No, like an allegory, that's what she meant. Buffy sighed.

"It was a sleighride," Celeste answered, smiling, as she reached down to touch Buffy's cheek. "But it might as well have been magic. I felt so free. So free." Her eyes got a happy, far-away look. "When we stopped flying, Giles lifted me again in his arms, and it came to me then, as he carried me, how strong he was, and how gentle. I told myself if I ever grew up and married, I'd want to marry just such a man."

"Which you did," Buffy said, thinking of Celeste's husband Sebastian, how alike he was to his dad.

"Which I did," her friend echoed. "There are moments, I suppose, that make one's life what it is, that made one the person one is meant to be. One of those moments came to me then. The door opened and golden light spilled out around me. We walked into glorious warmth and the most wonderful smells: fresh bread and sweet spices, cedar and pine. Far off in the distance music played, and outside in the snow our horse stamped its hooves and shook its bells." A faint pink flush spread over Celeste's cheekbones; her dark eyes sparkled. "Everything I make, everything I do--it's an homage to that moment, an attempt to catch again the way I felt that night, and the next morning, when I woke up so perfectly content in that big bed, with my filled sock hung from the footboard.

"I remember Giles rapping on my door, and opening it just a little, asking me, 'Everything all right then, is it, Celeste?' whilst I smiled so hard I felt my face would split in two. 'I quite love you, Giles!' I called to him, and he blushed and stammered something to the effect of, 'I quite love you too.' Lovely man. Lovely, lovely man." Celeste stopped, touching her fingertips to her eyes in an attempt to stop an overflow of tears from smudging her Celestially-perfect makeup.

"You'll get no arguments from me," Buffy said, squeezing her friend's hand.
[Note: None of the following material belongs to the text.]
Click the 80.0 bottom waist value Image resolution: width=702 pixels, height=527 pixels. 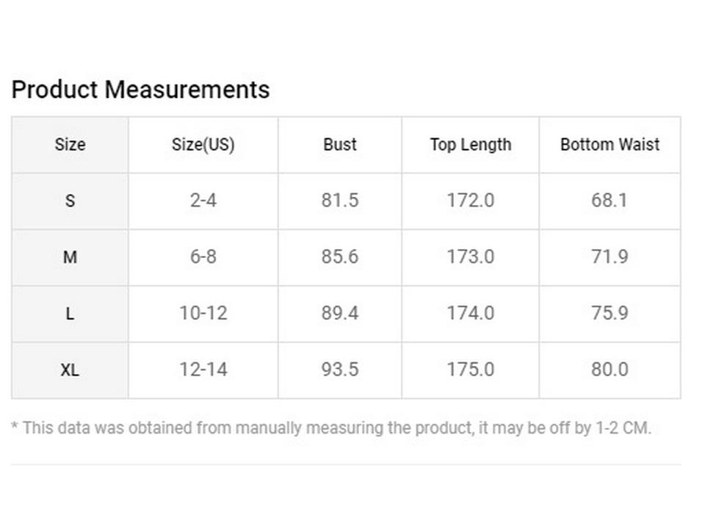coord(609,370)

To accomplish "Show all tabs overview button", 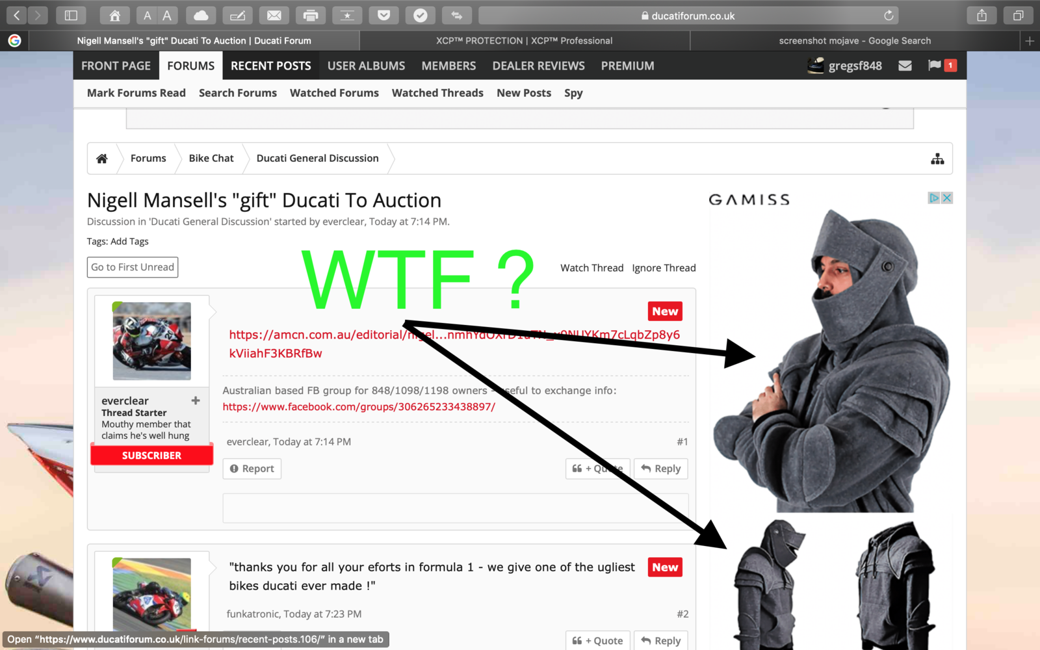I will click(1018, 16).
She climbed to her feet as Sebastian, with Willow and Xander in tow, breezed into the room, bringing with them a gust of what almost felt like cool air.

"What's this?" Sebastian asked, noticing the dampness on his wife's cheeks as he bent down to kiss her.

"Nothing, nothing," Celeste answered, catching him around the neck and pulling him closer for such a deep kiss Seb was gasping when she finally let him up for air. "A child's Christmas in Wessex."

"Ah," said Sebastian, looking bemused--which seemed to be one of his usual looks, most days. He hadn't quite adjusted to his new life in Sunnydale, or his new family. "I'll just get changed then, shall I?"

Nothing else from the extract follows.